* _ACTIVITY_: Copy each line from the records below in which the word "agent" is found.

[Saved entries]
◇ ◇ ◇
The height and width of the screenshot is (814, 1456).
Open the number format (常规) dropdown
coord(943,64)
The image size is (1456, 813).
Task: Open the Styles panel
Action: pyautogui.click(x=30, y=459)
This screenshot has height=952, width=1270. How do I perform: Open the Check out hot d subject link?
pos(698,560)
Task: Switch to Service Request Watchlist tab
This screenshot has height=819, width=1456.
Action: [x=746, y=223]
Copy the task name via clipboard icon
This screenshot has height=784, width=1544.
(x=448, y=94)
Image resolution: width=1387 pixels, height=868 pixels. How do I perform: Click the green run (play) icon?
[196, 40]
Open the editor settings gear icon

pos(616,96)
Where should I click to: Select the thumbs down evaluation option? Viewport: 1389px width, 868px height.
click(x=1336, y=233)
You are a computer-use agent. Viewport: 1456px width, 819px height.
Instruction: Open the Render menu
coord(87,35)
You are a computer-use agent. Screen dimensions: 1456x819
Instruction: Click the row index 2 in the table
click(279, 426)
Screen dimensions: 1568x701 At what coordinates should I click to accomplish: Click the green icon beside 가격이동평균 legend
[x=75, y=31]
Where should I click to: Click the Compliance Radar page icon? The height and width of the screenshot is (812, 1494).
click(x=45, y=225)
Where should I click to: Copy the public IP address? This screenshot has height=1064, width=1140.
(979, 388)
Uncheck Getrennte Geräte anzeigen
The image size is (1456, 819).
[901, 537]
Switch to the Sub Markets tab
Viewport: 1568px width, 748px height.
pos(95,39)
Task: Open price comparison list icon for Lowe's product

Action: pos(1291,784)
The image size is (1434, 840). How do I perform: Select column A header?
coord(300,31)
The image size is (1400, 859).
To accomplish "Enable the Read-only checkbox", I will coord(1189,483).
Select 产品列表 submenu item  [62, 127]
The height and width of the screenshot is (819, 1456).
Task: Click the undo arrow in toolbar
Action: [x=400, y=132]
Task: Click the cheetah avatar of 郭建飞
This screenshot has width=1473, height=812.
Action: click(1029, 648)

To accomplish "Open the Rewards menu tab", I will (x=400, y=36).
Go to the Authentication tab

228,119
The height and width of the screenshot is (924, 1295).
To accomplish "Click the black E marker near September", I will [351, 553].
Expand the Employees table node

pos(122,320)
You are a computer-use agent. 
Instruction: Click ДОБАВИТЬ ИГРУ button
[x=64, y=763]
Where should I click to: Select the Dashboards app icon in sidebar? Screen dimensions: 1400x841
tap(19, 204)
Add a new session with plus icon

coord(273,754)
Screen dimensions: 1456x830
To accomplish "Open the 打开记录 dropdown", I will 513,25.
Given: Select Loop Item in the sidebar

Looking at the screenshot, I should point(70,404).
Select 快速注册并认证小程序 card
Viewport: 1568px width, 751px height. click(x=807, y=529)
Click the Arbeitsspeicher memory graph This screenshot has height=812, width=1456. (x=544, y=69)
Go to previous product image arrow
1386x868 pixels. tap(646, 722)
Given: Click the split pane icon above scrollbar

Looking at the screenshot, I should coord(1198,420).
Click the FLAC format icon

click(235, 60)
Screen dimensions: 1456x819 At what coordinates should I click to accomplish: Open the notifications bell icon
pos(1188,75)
◇ ◇ ◇
* _WRITTEN ANSWER_:
You are a computer-use agent. Viewport: 1456px width, 819px height.
You are a computer-use agent. Screen dimensions: 1456x819
You are a computer-use agent. 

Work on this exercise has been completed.